- Exercise requirements -
**a)** Copy the stretch of the Human Rights Act article from "A Conservative MP" through "circumstance into Britain." word for word.
**b)** Summarize the Human Rights Act article in two sentences.
**c)** Write the next part of the Human Rights Act article, picking up after its last sentence.

- Provided passage -
__________________________________________________

Tory MP wants to scrap Human Rights Act, because Charlie Hebdo

Ben Tufft
Saturday 10 January 2015 19:40
(Picture: BBC)

A Conservative MP has said the Charlie Hebdo murders demonstrate why it is necessary to scrap the Human Rights Act, leaving experts "astonished".

David Davies, who represents the Monmouth constituency in Wales, said in a quite stunning statement on his website: “The tragic terrorist attacks in Paris should be a wake-up call.

We should state that anyone suspected of links with any militant Islamist organisations should be prevented from entry under any circumstance into Britain.

  • David Davies, MP

The remarks stem from his experience as a special constable, when he was involved in the arrest of a man who declared himself a member of the Taliban, who was allegedly in Britain as an asylum seeker.

Mr Davies claims that the man was then set free “to continue his journey across London to meet his lawyers who were no doubt being paid for out of public money”.

It is not known what, if any, offence the unnamed man committed.

The parliamentarian wrote that he was worried that under the current human rights law anyone can come to the UK and claim asylum.

“There must be huge numbers of people in Britain who have been members of extremist Islamic organisations. Some are actually using this as the basis for an asylum claim,” he said. (Wut?)

__________________________________________________

- Supplied material -
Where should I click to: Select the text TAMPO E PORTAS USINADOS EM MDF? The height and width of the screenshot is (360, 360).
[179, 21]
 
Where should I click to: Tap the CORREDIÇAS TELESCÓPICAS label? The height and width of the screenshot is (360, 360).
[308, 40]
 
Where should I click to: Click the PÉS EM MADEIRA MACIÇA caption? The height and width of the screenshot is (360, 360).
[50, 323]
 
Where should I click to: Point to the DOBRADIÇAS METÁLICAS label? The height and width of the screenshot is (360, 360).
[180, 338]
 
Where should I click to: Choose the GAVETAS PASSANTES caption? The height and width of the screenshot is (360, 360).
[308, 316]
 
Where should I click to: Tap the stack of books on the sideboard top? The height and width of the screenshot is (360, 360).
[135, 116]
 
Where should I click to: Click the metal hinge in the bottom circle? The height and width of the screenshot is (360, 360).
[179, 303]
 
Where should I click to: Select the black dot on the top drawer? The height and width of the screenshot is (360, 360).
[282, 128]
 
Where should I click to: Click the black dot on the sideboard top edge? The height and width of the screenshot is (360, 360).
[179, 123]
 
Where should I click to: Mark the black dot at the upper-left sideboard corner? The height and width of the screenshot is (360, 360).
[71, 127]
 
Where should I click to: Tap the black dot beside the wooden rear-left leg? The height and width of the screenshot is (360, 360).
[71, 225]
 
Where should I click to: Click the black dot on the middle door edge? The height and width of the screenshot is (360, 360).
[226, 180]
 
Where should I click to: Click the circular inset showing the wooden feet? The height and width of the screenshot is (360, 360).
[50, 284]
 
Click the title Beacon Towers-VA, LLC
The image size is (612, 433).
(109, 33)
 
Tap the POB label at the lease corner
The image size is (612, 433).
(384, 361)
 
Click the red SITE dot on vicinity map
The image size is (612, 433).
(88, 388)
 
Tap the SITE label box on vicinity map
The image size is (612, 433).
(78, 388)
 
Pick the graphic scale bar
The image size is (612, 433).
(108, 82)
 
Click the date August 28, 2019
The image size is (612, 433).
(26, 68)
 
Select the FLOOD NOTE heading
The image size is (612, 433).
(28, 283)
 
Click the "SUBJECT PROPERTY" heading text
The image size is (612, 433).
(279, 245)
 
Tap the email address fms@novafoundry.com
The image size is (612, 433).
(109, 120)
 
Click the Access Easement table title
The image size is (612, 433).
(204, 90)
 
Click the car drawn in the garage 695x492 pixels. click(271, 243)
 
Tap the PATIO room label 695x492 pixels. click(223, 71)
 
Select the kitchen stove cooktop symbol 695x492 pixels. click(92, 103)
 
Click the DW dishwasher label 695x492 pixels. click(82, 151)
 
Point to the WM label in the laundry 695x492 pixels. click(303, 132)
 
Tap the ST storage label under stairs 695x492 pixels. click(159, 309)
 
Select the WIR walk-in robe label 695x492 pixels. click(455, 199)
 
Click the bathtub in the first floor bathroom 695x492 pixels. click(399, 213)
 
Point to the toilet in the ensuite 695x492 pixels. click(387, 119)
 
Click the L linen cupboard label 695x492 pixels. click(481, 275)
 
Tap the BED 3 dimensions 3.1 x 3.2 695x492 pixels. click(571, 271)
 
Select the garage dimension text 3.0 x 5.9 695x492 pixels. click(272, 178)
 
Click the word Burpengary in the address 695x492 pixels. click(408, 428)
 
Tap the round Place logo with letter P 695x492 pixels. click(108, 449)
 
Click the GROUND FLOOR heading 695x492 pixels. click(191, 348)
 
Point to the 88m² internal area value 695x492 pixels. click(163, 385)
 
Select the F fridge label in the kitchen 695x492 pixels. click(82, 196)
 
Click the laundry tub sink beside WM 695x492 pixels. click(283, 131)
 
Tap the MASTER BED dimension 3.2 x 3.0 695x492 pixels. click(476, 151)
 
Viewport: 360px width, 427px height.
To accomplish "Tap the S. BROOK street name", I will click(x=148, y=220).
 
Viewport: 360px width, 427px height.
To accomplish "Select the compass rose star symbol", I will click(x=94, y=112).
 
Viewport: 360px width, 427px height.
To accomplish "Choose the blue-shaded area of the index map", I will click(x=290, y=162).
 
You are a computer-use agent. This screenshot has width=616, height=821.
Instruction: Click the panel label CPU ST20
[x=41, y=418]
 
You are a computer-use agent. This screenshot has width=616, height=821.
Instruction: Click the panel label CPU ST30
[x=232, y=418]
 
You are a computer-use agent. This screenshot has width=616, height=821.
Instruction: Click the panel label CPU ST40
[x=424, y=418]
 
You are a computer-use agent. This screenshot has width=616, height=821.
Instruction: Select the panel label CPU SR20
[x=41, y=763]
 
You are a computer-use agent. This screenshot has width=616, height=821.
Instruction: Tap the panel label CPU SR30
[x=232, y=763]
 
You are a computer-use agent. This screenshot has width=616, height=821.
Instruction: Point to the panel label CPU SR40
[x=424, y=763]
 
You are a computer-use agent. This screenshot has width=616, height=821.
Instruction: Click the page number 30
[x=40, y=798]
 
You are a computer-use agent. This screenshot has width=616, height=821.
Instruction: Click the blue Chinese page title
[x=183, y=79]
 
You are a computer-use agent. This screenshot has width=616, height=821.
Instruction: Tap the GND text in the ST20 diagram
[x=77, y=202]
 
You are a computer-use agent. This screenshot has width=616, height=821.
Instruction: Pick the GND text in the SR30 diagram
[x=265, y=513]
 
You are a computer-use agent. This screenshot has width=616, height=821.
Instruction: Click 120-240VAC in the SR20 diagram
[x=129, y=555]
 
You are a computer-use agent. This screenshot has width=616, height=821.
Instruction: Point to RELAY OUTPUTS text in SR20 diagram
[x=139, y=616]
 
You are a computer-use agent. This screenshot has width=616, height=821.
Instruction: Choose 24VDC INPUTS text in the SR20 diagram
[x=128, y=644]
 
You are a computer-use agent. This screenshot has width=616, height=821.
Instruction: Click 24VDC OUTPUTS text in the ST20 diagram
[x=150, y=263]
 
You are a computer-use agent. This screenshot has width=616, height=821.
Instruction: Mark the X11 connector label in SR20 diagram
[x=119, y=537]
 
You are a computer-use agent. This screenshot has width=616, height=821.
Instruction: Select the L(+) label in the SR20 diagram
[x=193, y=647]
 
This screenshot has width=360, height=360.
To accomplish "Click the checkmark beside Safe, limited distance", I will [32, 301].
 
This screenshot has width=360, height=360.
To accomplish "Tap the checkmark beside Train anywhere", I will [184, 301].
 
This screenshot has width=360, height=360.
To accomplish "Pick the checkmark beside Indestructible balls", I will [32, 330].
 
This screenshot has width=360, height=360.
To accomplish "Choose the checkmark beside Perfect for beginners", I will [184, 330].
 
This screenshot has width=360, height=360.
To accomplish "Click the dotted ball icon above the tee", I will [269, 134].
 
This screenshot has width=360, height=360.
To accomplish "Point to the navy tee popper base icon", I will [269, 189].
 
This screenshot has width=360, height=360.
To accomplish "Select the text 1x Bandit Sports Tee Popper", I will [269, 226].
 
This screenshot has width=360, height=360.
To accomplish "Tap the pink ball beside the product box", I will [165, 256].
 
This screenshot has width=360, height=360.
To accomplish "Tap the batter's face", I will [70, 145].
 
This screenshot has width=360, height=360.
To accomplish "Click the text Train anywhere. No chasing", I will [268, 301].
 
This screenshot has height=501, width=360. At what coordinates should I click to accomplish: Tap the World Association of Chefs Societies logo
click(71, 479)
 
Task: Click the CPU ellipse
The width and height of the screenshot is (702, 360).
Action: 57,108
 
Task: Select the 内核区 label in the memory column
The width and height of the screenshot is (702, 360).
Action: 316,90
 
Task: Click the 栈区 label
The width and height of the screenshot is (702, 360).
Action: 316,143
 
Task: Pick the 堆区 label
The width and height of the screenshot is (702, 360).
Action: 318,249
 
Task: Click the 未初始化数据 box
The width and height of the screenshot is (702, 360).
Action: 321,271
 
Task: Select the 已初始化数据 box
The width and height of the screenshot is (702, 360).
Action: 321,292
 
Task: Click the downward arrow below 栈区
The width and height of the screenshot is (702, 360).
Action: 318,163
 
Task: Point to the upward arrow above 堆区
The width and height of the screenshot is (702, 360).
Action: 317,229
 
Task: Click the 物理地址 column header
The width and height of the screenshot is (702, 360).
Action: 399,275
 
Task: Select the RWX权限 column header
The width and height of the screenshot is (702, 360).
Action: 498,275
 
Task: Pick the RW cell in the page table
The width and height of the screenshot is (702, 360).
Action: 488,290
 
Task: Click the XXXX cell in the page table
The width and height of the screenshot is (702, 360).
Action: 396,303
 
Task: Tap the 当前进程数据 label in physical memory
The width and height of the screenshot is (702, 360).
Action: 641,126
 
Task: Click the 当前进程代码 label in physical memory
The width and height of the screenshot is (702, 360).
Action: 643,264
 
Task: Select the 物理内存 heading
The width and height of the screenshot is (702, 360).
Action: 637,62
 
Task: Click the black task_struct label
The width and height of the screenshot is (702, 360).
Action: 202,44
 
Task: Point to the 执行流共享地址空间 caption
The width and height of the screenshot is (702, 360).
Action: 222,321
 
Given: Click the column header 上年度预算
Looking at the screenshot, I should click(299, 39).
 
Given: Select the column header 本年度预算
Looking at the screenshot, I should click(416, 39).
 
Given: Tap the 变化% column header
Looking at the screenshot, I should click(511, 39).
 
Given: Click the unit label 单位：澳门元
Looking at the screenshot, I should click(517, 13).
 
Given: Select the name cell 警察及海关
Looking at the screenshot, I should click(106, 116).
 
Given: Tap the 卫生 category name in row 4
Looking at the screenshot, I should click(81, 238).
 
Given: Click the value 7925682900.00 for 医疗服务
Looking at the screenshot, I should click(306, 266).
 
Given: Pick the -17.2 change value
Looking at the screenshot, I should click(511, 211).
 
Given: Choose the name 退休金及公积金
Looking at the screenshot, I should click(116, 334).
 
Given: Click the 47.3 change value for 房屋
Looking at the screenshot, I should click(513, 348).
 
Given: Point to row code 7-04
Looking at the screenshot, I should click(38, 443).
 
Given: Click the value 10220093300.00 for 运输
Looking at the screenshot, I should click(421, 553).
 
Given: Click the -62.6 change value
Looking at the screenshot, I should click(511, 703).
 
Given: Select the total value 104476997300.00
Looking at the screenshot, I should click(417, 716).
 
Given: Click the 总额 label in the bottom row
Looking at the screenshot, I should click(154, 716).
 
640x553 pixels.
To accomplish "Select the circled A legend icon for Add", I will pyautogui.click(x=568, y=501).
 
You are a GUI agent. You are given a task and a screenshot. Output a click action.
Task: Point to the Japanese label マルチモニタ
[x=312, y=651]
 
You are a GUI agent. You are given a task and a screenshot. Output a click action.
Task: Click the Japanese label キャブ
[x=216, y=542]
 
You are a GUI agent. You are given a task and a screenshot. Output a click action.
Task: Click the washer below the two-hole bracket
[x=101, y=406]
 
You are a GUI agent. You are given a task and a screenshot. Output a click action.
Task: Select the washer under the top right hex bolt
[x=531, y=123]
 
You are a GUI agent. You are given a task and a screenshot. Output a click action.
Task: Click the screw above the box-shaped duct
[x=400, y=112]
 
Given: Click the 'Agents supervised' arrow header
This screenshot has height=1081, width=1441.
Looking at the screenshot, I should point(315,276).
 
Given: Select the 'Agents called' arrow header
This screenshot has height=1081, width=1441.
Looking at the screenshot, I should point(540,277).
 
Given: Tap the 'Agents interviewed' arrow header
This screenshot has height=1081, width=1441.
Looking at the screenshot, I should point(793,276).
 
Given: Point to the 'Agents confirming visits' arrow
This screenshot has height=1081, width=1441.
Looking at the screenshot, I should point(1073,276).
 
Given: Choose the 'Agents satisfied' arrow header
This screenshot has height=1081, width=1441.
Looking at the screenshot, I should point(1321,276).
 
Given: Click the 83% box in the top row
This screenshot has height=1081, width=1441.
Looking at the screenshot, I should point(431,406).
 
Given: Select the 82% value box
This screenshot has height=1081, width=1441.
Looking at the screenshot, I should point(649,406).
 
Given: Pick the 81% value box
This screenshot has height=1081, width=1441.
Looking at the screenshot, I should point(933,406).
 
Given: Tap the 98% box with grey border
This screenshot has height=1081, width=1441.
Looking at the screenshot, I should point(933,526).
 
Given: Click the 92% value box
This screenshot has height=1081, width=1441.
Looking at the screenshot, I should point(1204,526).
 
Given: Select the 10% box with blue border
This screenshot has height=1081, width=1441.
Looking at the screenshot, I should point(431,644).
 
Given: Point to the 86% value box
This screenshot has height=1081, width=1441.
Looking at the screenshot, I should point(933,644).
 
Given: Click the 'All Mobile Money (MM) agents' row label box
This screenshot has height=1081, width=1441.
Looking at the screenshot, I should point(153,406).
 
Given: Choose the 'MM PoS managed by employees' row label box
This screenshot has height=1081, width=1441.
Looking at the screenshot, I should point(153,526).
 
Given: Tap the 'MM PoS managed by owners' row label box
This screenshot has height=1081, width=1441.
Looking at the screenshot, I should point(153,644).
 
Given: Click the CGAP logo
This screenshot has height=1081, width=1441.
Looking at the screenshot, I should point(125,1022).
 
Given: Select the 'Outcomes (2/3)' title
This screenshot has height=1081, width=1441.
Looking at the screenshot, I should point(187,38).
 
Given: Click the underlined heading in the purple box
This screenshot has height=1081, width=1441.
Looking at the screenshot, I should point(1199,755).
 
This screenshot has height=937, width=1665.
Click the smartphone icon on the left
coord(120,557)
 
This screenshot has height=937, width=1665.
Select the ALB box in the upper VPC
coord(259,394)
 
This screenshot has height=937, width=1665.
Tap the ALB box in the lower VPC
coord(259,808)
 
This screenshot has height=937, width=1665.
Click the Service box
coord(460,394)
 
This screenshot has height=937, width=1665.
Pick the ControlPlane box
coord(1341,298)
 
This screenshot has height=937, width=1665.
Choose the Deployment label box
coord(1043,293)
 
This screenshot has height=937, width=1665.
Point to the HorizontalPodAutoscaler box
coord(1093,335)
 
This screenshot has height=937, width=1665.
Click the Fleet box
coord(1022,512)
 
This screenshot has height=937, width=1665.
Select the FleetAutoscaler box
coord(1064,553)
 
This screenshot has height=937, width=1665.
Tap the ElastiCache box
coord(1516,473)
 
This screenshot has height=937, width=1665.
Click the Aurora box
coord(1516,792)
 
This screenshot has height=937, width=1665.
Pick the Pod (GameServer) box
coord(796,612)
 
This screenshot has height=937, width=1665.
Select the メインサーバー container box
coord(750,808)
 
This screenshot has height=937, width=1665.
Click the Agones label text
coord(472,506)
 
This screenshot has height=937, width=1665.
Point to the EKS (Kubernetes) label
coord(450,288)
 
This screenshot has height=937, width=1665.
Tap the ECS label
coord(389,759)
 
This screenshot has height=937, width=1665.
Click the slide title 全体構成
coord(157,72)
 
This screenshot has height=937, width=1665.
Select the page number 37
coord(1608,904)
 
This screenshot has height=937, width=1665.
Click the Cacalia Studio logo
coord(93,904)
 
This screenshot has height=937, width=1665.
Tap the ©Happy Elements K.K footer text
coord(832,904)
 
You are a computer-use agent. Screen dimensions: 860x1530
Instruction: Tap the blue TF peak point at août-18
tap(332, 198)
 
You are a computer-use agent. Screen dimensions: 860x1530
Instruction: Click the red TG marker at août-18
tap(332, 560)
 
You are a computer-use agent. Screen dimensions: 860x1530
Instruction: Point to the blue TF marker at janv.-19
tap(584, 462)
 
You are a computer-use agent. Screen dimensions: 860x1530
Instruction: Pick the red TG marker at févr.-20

__________________________________________________

- Answers per task -
**a)**
A Conservative MP has said the Charlie Hebdo murders demonstrate why it is necessary to scrap the Human Rights Act, leaving experts "astonished".

David Davies, who represents the Monmouth constituency in Wales, said in a quite stunning statement on his website: “The tragic terrorist attacks in Paris should be a wake-up call.

We should state that anyone suspected of links with any militant Islamist organisations should be prevented from entry under any circumstance into Britain.

**b)** Conservative MP David Davies, who represents Monmouth, said on his website that the Charlie Hebdo murders in Paris show why the Human Rights Act should be scrapped and that anyone suspected of links with militant Islamist organizations should be barred from entering Britain, remarks that left experts astonished. He drew on his time as a special constable, when a man who declared himself a Taliban member was arrested and then freed, and he wrote that he worried current human rights law lets anyone come to the UK and claim asylum.

**c)**
Human rights experts were aghast at the MP’s statements. Adam Wagner, a barrister at One Crown Office Row chambers, wrote on the UK Human Rights Blog that the MP's reasoning was "spurious".

Mr Davies’ post is irresponsible, particularly in the charged climate following the Paris attacks. He should remove or amend it, with a clear message that he got it wrong.

  • Adam Wagner

Wagner also points out that claiming asylum does not fall under the Human Rights Act, but rather the 1951 Refugee Convention - leaving Mr Davies' argument flawed.

Mark Elliot, a Cambridge law professor, wrote on a blog: “Dignifying this with a response is perhaps inadvisable, but I cannot resist a few words. Davies’ remarks disclose an astonishing — but unfortunately commonplace — level of legal illiteracy.”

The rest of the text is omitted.